Um dia cinza em uma vida cinza. Um fim quebrado para um ano em estilhaços.
Um dia cinza em uma vida cinza. Um fim quebrado para um ano em estilhaços.
Se for chover, choverá em mim. Se for fazer sol, não fará sol. Não há nada que remova essa fúria incrustada nos ossos. Não há luz que espante as sombras dentro das sombras. Quiçá somente as aumentaria. Desvanecendo como sonho é a minha lucidez na névoa da manhã. Esse mundo de tato tão real e lógica tão onírica. As obscenas cicatrizes de concreto. Tiraria minha sorte no maço de cigarro vermelho, mas por não querer ou não importar, o maço foi direto ao lixo em um golpe de punho.
A brasa some entre o cigarro e minha pele, mas não dói. Não dói tanto quanto todo o resto. Não dói tanto quanto essa névoa que oculta o céu estrelado. Não dói tanto quanto o céu estrelado. Não dói tanto quanto a brisa leve no rosto em um dia ameno. Não dói tanto quanto as portas para sempre fechadas de uma loja que nem frequentava. Não dói tanto quanto as pátinas cavadas pelo tempo na face de todas as janelas. E assim, aprendi, apanha-se da vida. Entre as batidas do coração e as batidas do relógio.
domingo, 11 de novembro de 2018
Estou febril, talvez delirando. Diria de novo mas já perdi as contas, pode ser a primeira vez. O quarto gira no sentido contrário da minha cabeça. É uma rejeição natural do meu corpo à realidade. Quando virá as convulsões ou o desespero? Virão? O vento espalha meus pedaços, não me lembro de ter um ventilador ou de ter aberto as janelas. O sopro uiva em seu caminho por meu labirinto desfigurando tudo que toca.
Não sei se minha doença reside no corpo ou na alma. Nos meus olhos ou na minha mente. Se o mundo se dissolve frente a meus olhos de ampulheta, tudo são ponteiros que circulam numa velocidade excruciantemente lenta, inexoráveis em seu compassar.
A cadência de minha respiração é a cadência dos raios solares desvanecendo, é a cadência dos corpos indo ao chão, é a cadência do meu desespero. O ritmo do escorrer da chuva harmoniza com meu caos.
Não há decadência no fundo do poço. Na superfície o chão é o limite.
As emoções se diluíram e escorreram pelas rachaduras na minha alma agora rochosa. Correr não faz mais do coração o tambor insano e delicioso. A cadeia é a liberdade dessa estrada sob meus pés. Cheio de força e vazio de vontade, o que fiz comigo?
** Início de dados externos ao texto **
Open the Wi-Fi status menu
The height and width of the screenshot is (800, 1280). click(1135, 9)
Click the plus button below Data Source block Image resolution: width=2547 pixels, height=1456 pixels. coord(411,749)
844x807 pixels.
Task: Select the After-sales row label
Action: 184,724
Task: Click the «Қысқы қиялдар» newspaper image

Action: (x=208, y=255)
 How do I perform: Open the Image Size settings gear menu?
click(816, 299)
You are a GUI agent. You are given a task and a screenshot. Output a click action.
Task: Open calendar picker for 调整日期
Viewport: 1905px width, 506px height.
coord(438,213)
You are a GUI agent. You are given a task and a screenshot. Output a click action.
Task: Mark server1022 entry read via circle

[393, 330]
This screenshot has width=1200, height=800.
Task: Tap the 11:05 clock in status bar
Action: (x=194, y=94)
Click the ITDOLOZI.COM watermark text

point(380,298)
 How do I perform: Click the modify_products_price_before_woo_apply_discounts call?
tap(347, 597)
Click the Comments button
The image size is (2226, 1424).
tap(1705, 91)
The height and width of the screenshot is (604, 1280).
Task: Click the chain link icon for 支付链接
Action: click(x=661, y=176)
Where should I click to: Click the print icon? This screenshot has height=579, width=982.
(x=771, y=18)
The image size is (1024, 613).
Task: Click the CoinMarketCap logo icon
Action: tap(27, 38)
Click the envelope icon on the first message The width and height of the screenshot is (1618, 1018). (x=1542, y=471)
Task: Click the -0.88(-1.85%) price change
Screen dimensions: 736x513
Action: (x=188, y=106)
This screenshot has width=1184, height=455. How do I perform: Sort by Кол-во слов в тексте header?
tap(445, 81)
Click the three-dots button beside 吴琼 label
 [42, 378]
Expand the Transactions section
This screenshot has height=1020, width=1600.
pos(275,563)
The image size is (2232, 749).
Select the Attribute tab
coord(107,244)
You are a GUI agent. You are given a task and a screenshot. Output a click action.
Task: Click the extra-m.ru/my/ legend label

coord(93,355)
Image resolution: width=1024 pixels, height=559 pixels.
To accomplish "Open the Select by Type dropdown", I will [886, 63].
Não sei em mais quantas linhas descrever desespero, foge de minha compreensão essa sensação absoluta quando já encarei, bati de frente, corri,aceitei. desespero-me de desesperar
Dormir. Antes um portal de medo nascido de não saber quem acordaria, tornou-se a esperança de acordar e de fato não reconhecer o rosto no espelho.
Nada irá se enterrar por si só. Enterrei todos os outros, quem me enterrará? Não pertenço ao mar, meus mares são de morro, serão onde morro. O mundo que me sepulte em sua cruel naturalidade.
Minhas mãos não tremem, minha mente que anda trêmula e cambaleante. Não me conecto a mais nada, nem as frases consigo mais conectar; como conectaria essa cabeça quebrada? Vacilante, meu pensamento apoiado em seus joelhos se levanta cego para não ficar no chão, que morra de pé, que morra em vão.
As lágrimas não vão cavar seu leito em meu rosto, não há tempo.
Perdi-me nos caminhos circulares que percorri disposto.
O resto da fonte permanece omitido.